Show each line of the records below where the word "mais" occurs.

(Collected data)
--------------------------------

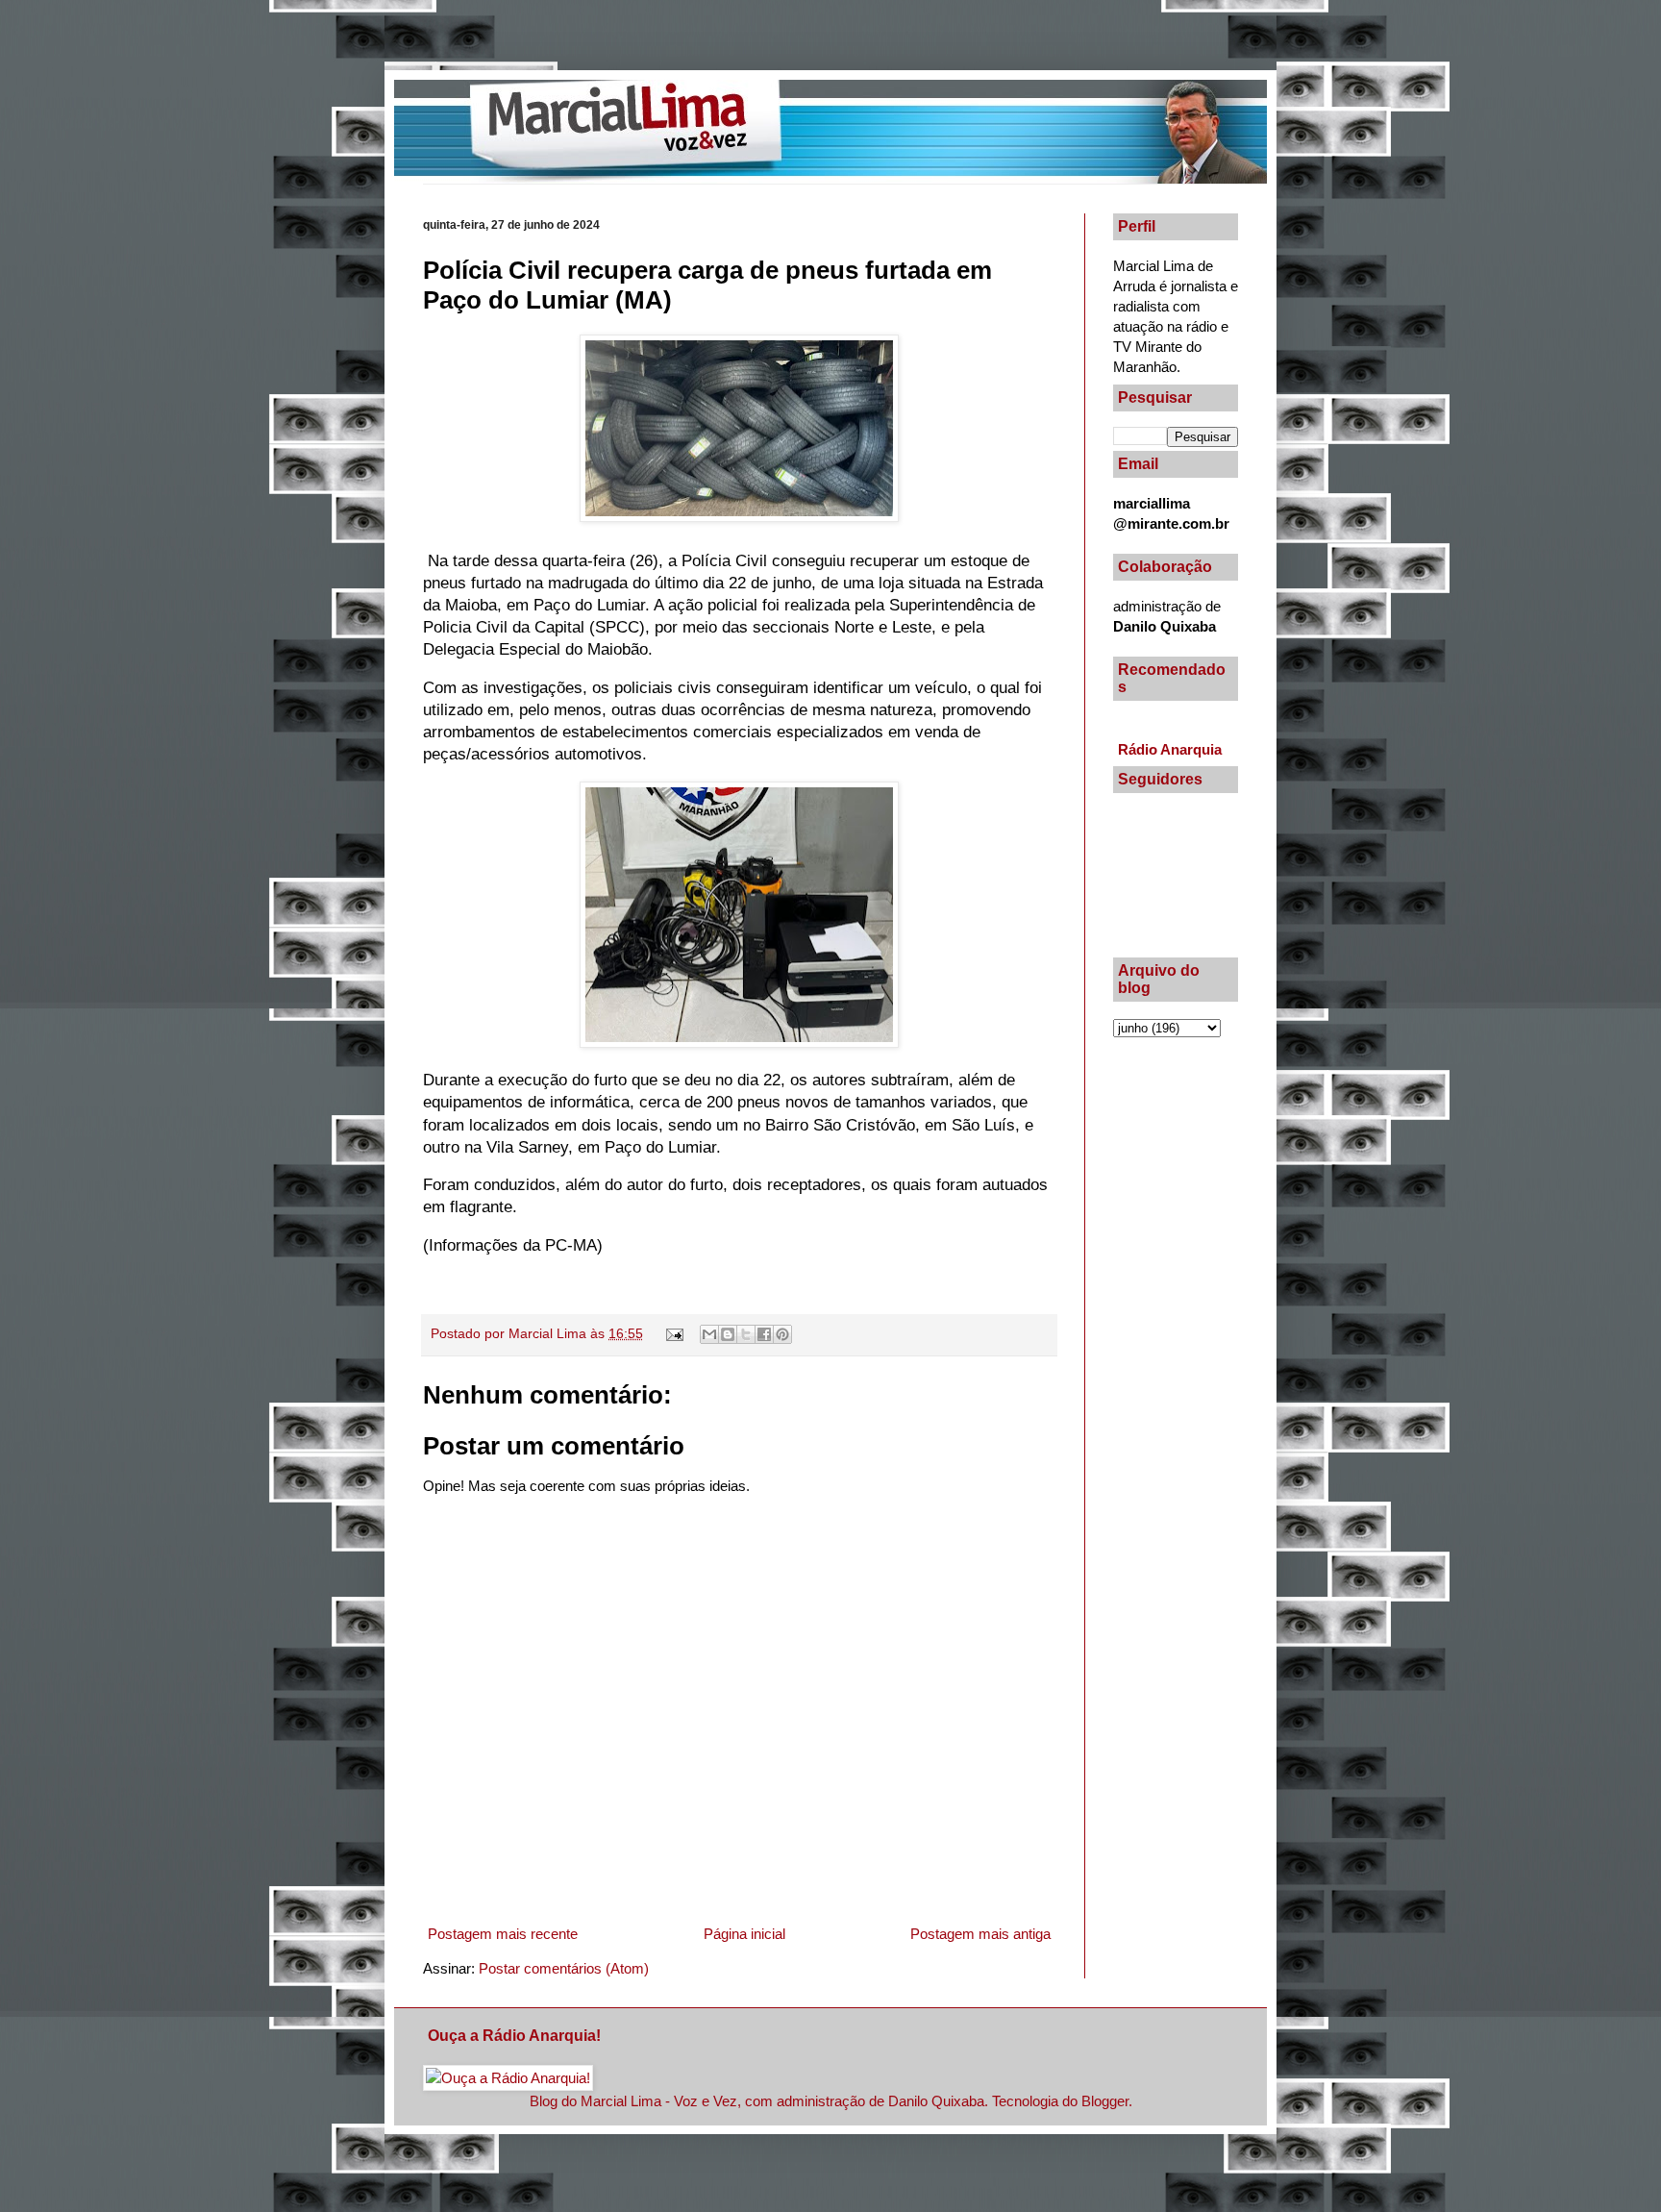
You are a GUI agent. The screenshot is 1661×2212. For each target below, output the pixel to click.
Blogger (1104, 2101)
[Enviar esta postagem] (674, 1334)
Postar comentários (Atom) (564, 1968)
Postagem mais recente (503, 1934)
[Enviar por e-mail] (709, 1334)
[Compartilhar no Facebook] (764, 1334)
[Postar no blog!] (727, 1334)
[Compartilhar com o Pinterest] (782, 1334)
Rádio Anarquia (1170, 749)
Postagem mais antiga (980, 1934)
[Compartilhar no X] (746, 1334)
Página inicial (744, 1934)
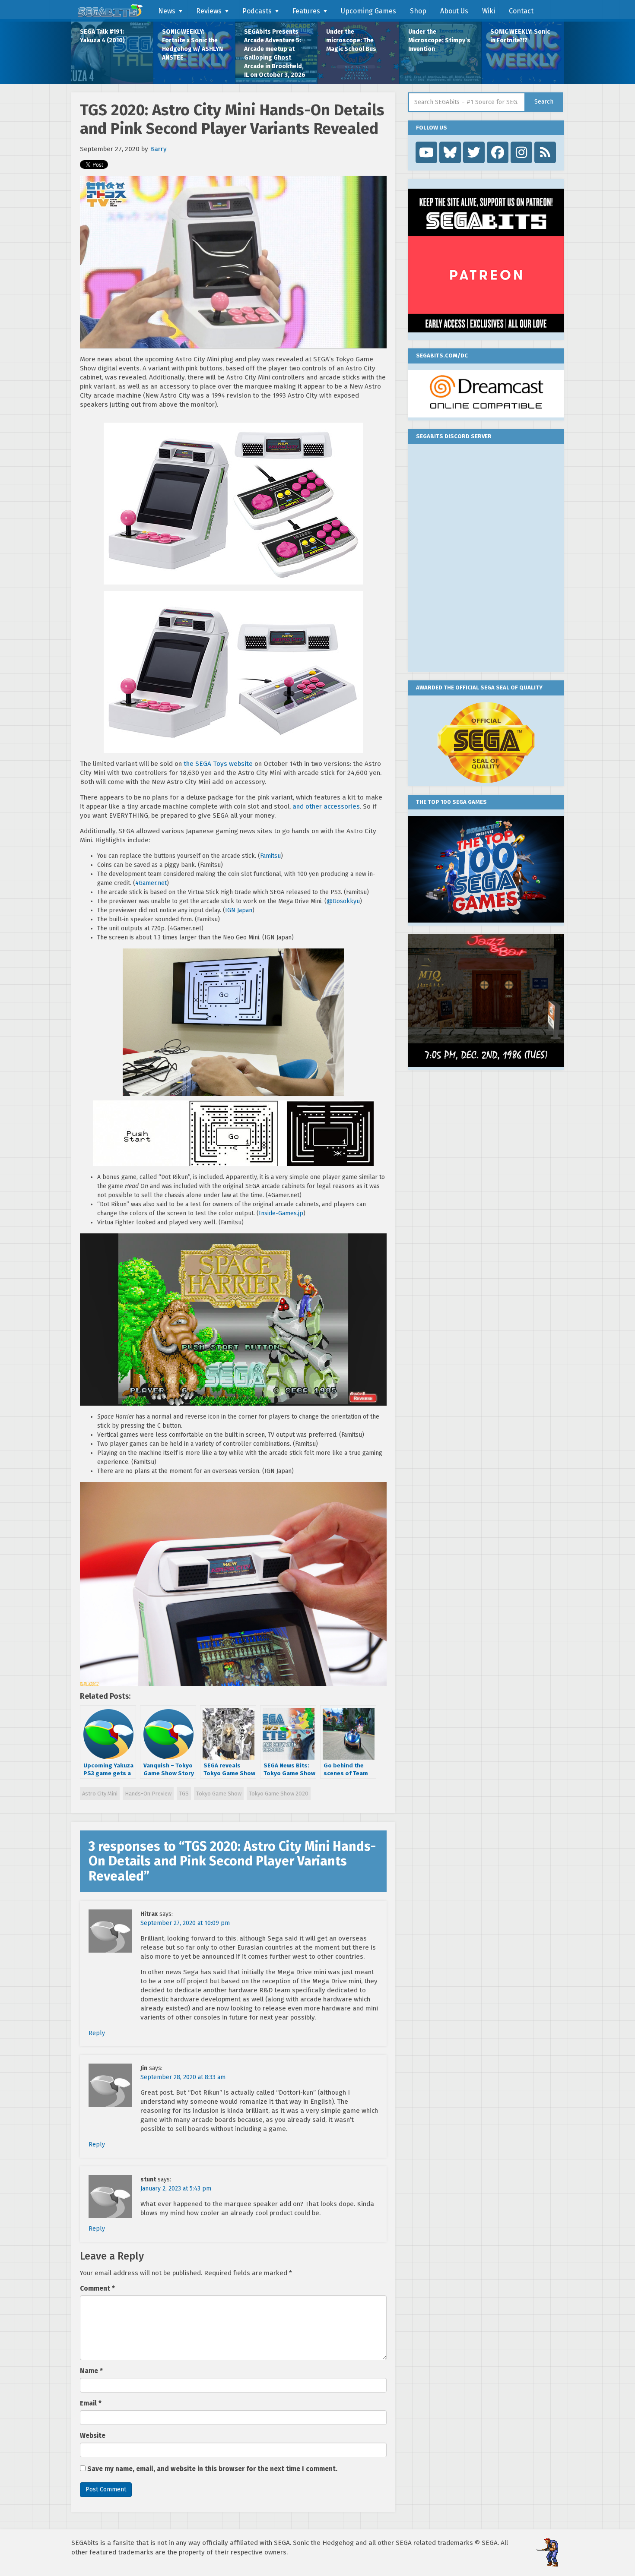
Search (543, 101)
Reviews (209, 11)
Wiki (488, 11)
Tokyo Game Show (218, 1793)
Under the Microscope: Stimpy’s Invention (439, 40)
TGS (184, 1793)
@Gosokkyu (343, 901)
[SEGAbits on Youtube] (426, 152)
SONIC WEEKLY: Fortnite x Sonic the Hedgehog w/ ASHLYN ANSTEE (192, 44)
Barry (158, 149)
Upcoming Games (368, 11)
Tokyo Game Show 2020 (278, 1793)
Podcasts (257, 11)
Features (306, 11)
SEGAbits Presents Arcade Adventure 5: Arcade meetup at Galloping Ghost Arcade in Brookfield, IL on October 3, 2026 (274, 53)
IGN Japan (238, 910)
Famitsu (270, 856)
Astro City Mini (99, 1793)
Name (91, 2371)
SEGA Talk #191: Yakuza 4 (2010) (102, 36)
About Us (454, 11)
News (166, 11)
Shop (418, 11)
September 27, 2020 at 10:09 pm (185, 1923)
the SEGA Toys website (218, 764)
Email (91, 2403)
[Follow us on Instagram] (521, 152)
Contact (521, 11)
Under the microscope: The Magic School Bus (351, 40)
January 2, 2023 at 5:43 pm (175, 2188)
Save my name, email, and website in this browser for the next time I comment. (212, 2469)
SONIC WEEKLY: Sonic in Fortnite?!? (520, 36)
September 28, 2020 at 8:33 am (182, 2077)
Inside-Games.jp (281, 1213)
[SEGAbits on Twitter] (474, 152)
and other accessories (326, 806)
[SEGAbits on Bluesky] (450, 152)
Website (92, 2436)
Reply (97, 2033)
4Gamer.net (151, 883)
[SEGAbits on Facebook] (497, 152)
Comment (97, 2288)
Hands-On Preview (148, 1793)
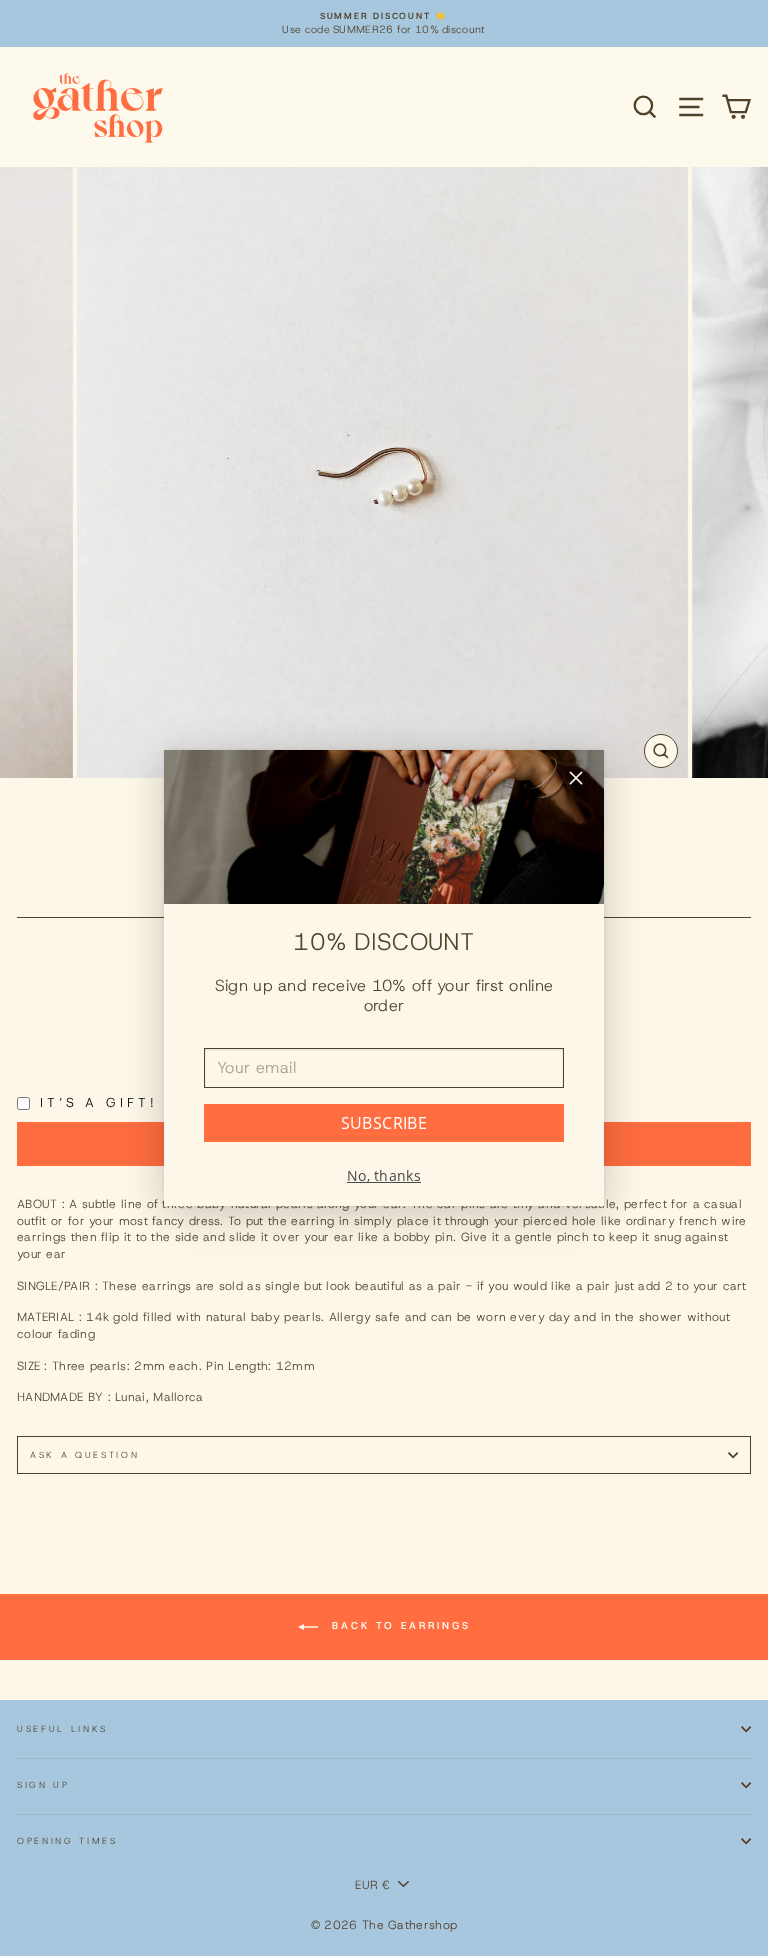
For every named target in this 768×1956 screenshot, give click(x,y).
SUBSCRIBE (384, 1123)
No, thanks (384, 1175)
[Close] (576, 780)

--------------------------------

**RESPONSE:**
Postagem mais recente (503, 1934)
Postagem mais antiga (980, 1934)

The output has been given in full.